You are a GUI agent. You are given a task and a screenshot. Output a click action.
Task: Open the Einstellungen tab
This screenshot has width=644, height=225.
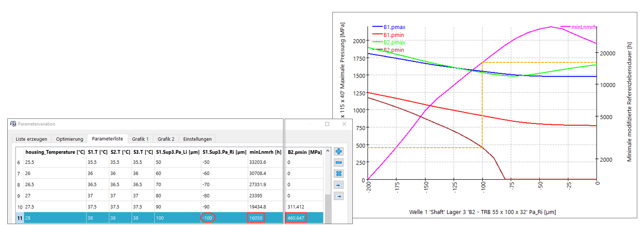click(x=197, y=139)
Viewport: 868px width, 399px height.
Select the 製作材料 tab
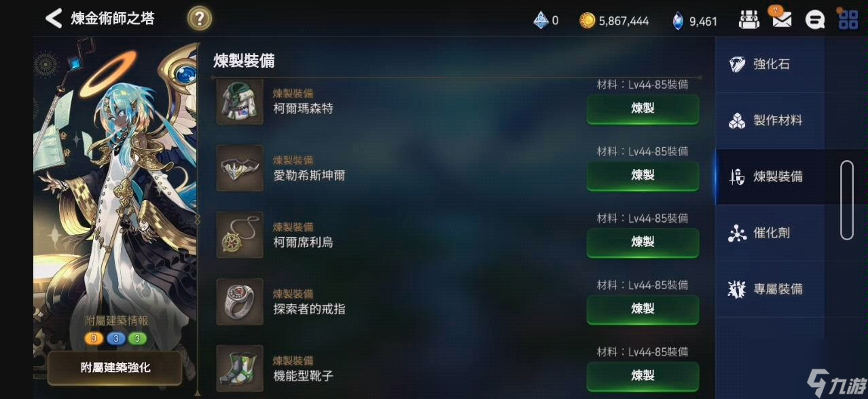[770, 121]
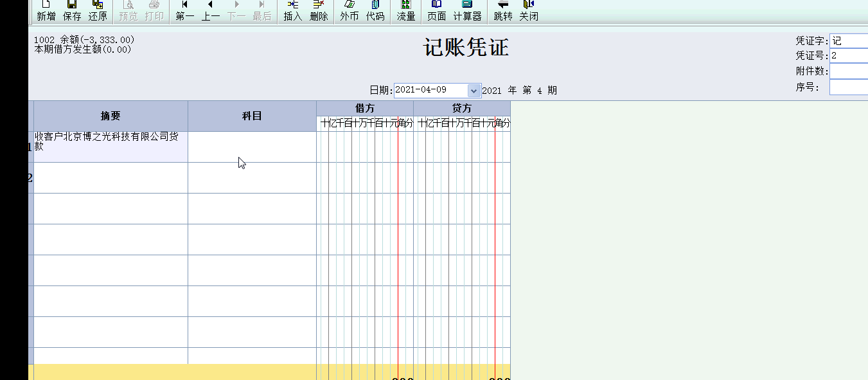Click the 删除 (Delete) row icon
The image size is (868, 380).
pyautogui.click(x=319, y=11)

### TASK DIRECTIONS
Leaving out the images, repeat the listing above exactly.

### TASK ANSWER
You are a GUI agent. You are given a task and a screenshot. Output a click action.
Task: Open the Einstellungen tab
This screenshot has width=644, height=225.
click(x=197, y=139)
Viewport: 868px width, 399px height.
Select the 製作材料 tab
[770, 121]
Click the 删除 (Delete) row icon
The image size is (868, 380).
pyautogui.click(x=319, y=11)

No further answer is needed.